Monday 15-03-2010 00:00
Let the MVNO Battle Commence
John Strand, CEO of Strand Consult, looks at the growing importance of Mobile Virtual Network Operators (MVNOs), and considers which UK operator has the best MVNO strategy
After the merger between Orange and T-Mobile was approved, the UK mobile market is facing a paradigm shift, and its one in which MVNOs will play a central role in the battle to attract and retain the highest number of customers, in the most cost efficient manner.
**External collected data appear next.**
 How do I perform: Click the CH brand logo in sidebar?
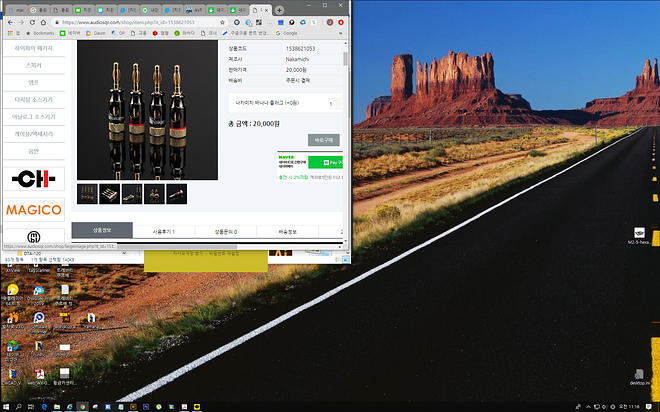click(34, 178)
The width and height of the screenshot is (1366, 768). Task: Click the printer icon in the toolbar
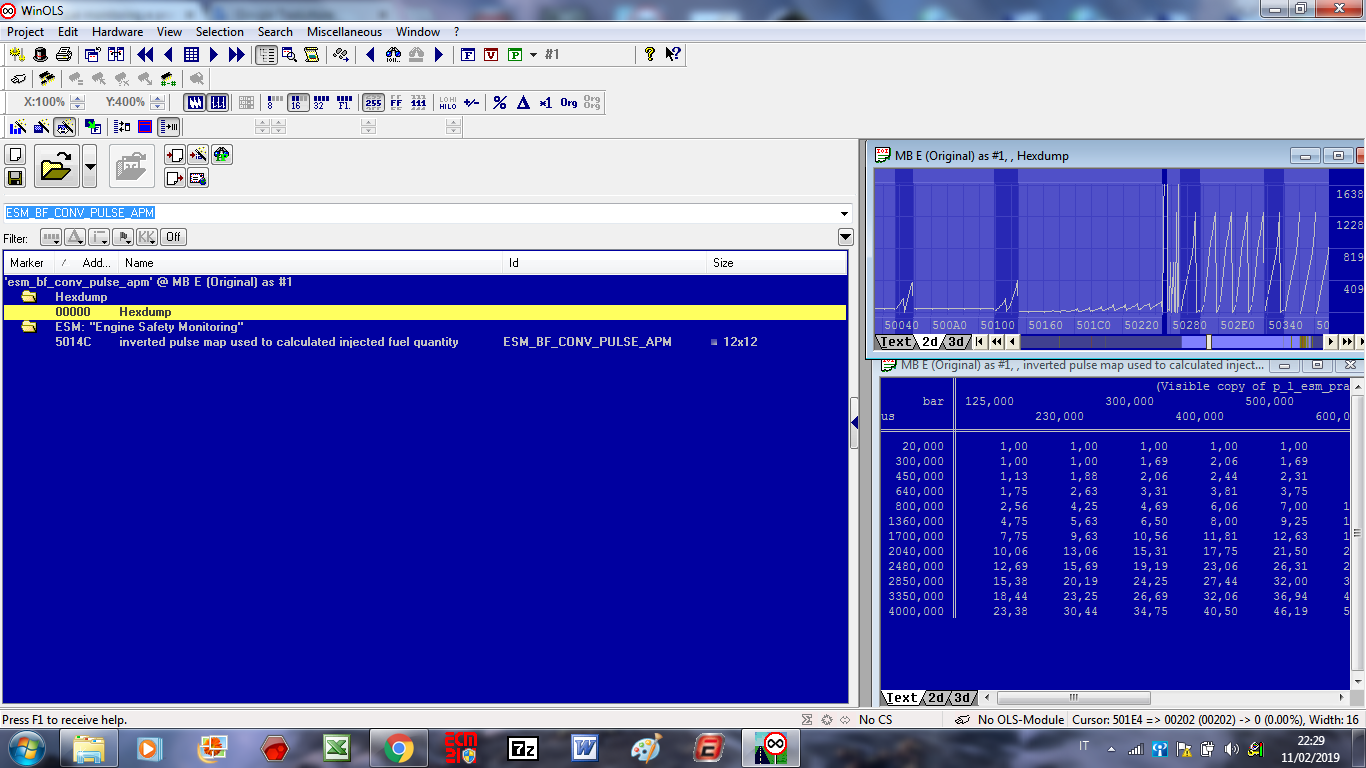click(x=64, y=55)
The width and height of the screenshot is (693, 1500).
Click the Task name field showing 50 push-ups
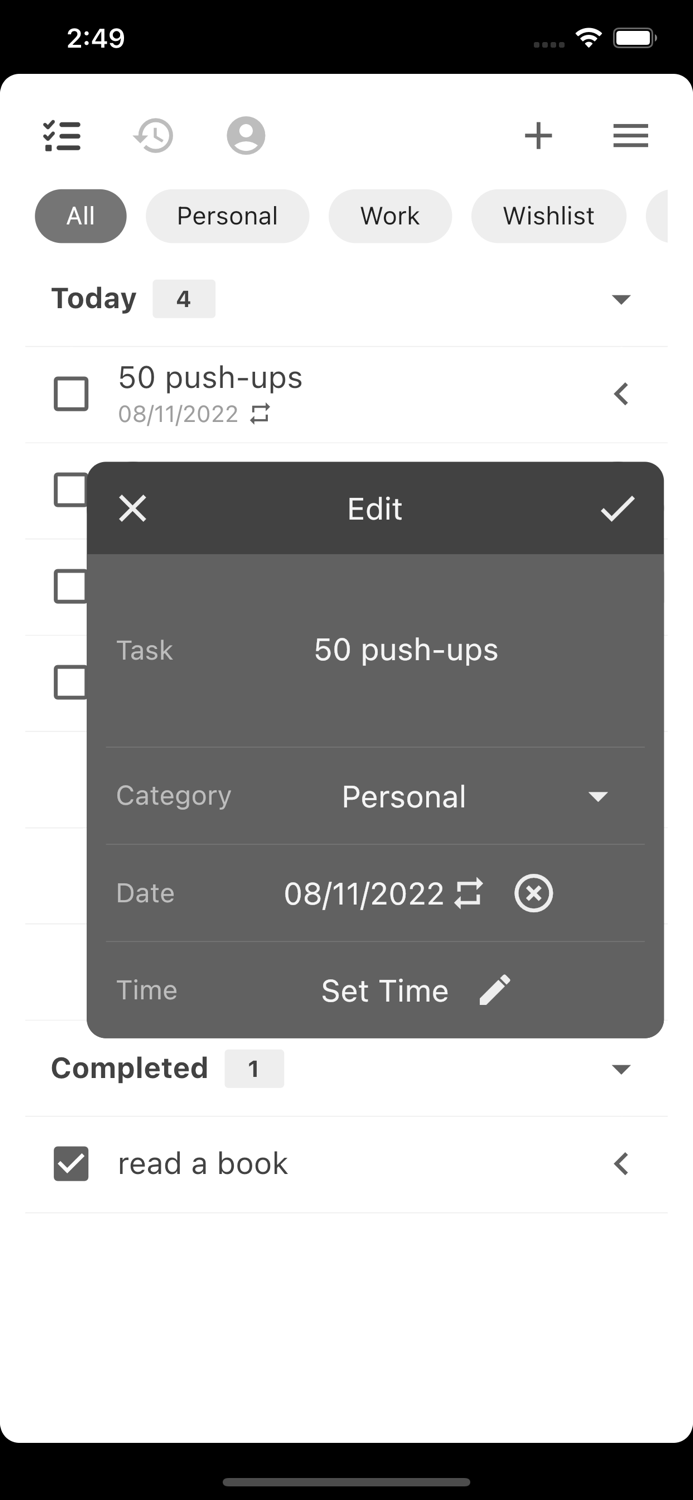point(406,649)
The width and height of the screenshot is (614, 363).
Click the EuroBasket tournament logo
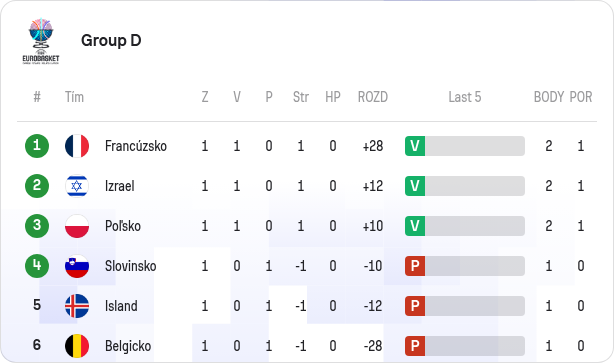(x=41, y=41)
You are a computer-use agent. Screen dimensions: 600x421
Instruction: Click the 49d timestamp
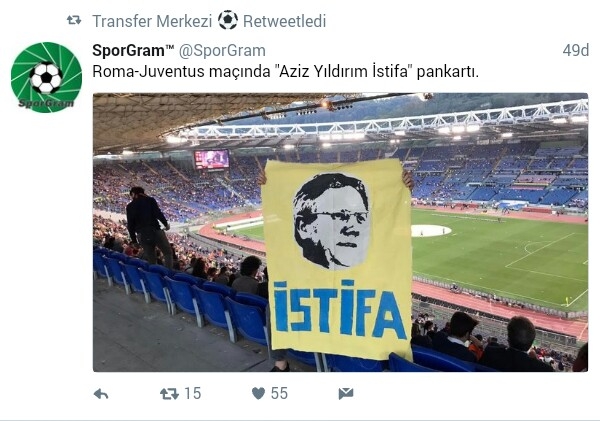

Up to now, the English mobile market has been divided between the four main operators (Orange, T-Mobile, Vodafone and O2), with a smaller share of the market going to the 3. In reality, the market has had four players that have battled over having the dominant market share - but without success. Almost everything has been tried, including acquiring shops, launching more shops, launching mobile phone models that one operator has had exclusive rights to market and sell etc. None of the above strategies, however, has resulted in any one of the four operators having a dominant share of the market.
Both Orange and T Mobile have admitted that in a market with decreasing prices and increasing costs of building and running future mobile networks, they need to have a market share of more than 25% to create a business large enough to give shareholders a sensible future return on their investments. The merger between Orange and T-Mobile in the UK proves that the price development on mobile broadband, combined with the general price development will be one of the driving forces behind the market consolidation we expect to sweep across Europe during the coming years.
Future mobile operators need to focus on two things: reducing acquisition costs and being able to build and run a factory large enough to ensure that they will have the most cost efficient factory for manufacturing voice, SMS and data. Operators that believe that they can charge more for their services based on a premium brand are naive and are playing a dangerous game with their shareholders money. Telephony is becoming increasingly commoditised.
Strand Consult knows that the most successful European operators today are those with the most aggressive MVNO strategy, and we know that a number of mobile operators have used MVNOs in combination with effective cost-reducing programs to increase their profitability. One of the best examples is how Stan Miller from KPN Mobile international, together with his team at E-Plus in Germany, reduced the companys mixed SAC (Sales Acquisition Cost) by 56% and increased its EBITDA (Earnings Before Interest, Taxes, Depreciation and Amortisation) from 22% to 37% in just 12 months. Today, three years later, it has passed an EBITDA margin of 40% and Vodafone and T Mobile's margin in Germany has decreased from more than 40% to around 30%. You can read more about this here. MVNO strategy
In the UK, there is no doubt that the changes in the market after the merger between Orange and T Mobile will result in all the other operators needing to examine how they can use MVNOs as an active part of their distribution strategy, and as an efficient tool to reduce their SAC. The big question is how each individual operator will implement its MVNO strategy, and the significance this will have on the UK market in the short, medium and long term.
In practice, we often see operators use one of two strategies; a segmentation strategy where they only sign deals with MVNOs doing business in market areas where the operator is not strongly represented (MVNOs as a supplement); or a strategy like E-Plus, where the operator welcomes everyone on its network and combines its MVNO strategy with a number of MVNEs (Mobile Virtual Network Enablers) as an efficient tool to quickly launch even more MVNOs.
We believe that the UK will experience an explosion in the number and types of MVNOs on the market, and we believe that the market will come under pressure from a combination of the existing large MVNOs (Virgin, Tesco, Lyca, Labara etc) and a number of new market players - a scenario we have already experienced in Denmark, Norway, Germany, Belgium and the Netherlands. Simply put, the UK is the next battlefield, and the merger between Orange and T-Mobile is the fuse that will ignite competition and fuel the role of MVNOs in the future.